I stole an idea from a friend- she always takes her girls out on a "girl's night" before a new baby is born.  Now that I have girls big enough to enjoy a night out, I decided we needed a girl's night out before our new baby came.  I even stole my friend's idea on what to do, as well- pedicures!  My toes needed a fresh coat of paint and I really like them looking nice for delivery- the rest of your doesn't look/feel great right before or after delivery, so the least I can do is have nice looking toes.  All my girls LOVE having their nails painted, so I knew it was the perfect outing for all of us.

The little salon we went to has two cute little kiddie chairs that were perfect for the twins.  They did have to scoot all the way to the end of the chair to get their feet to rest in the water, but it worked great.

Chloe got to sit in a big girl chair like me!

The BIG mama

The girl's loved being pampered.

The twins were so cute about it- when Leah was getting her toes painted by the worker, Lexi could not keep from smiling, constantly.  She kept whispering to Leah, "What does it feel like?"  She was so glad when it was her turn and loved every minute of it.  Leah was very chill, acting as if she had had professional pedicures for years. :)

The best shot I could get of all the finished toes.  We all got flowers on our big toes.  Chloe was especially excited about that.

The evening was topped off with blizzards at Dairy Queen!  If there is one thing all my children can agree on, it's eating ice cream and lots of it.  What a fun night we had!

Not to be outdone, the boys went on a "man date."  Man dates are Mitchell's absolute joy in life and he begs Ben for them often.  This night, they went to a nearby park to play baseball together (Mitch's current obsession), and then to iHop afterwards to eat.  My little boy has grown into a man sized eater these past few months.  He can eat more than I can on some occasions.  Ben said he poured every single kind of syrup offered on his pancake, and ate it all!

We all met up after our "dates" to stop by Grandma Cynde's together and wish her a Happy Birthday!


I won't announce how old she is (and she really doesn't look a day over 40), but she is our favorite Cynde!  We love this birthday girl!  She is so good to our family and the kids just adore her.  So do I, to be honest.  What a wonderful friend she is to me and our entire family.  Happy Birthday to a wonderful lady and fantastic grandma!


Sunday, September 15, 2013

Back to School

Back to school was a little different for us this year.  We moved about a 1.5 miles down the road last November, and that short move, which was in the same neighborhood, had us switching schools (same district, though).  We were allowed to stay at our current school and finish out the year, but at the start of this year we would need to start at our new school.

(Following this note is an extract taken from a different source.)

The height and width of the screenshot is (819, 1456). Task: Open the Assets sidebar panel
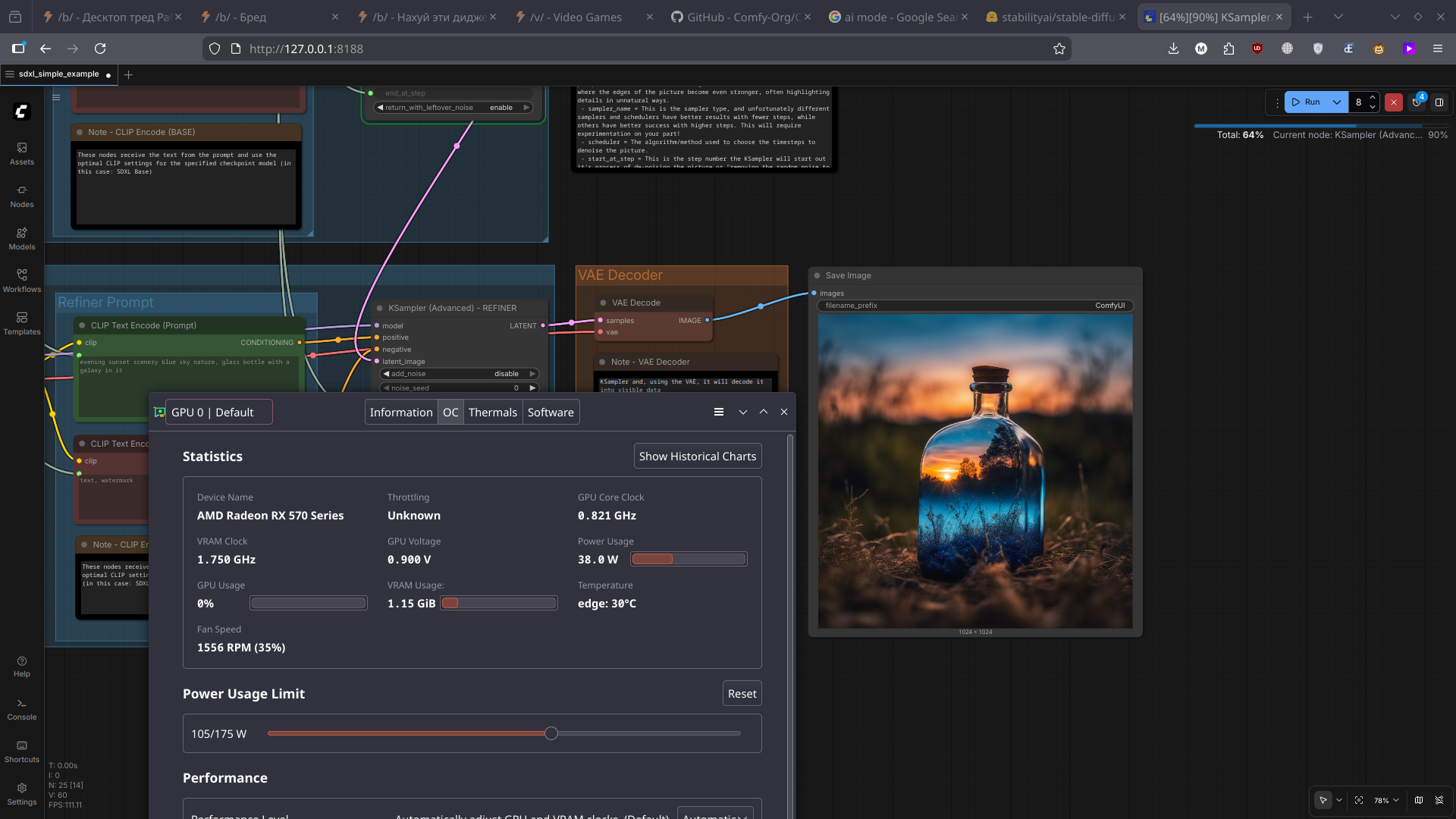(x=21, y=153)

Sometime in the summer, I talked to one of the secretaries at our new school and was told who Chloe's new teacher was.  She was thrilled to hear that she was in the same class as two friend's from church.  I was very excited for her as well- she has been very brave about switching schools, and was even willing to do it last year in the middle of a school year.  But in the back of my mind, I was always a bit worried, as a friend of mine had seen the entire class list a month or so before that and said Chloe's name was not on the class list.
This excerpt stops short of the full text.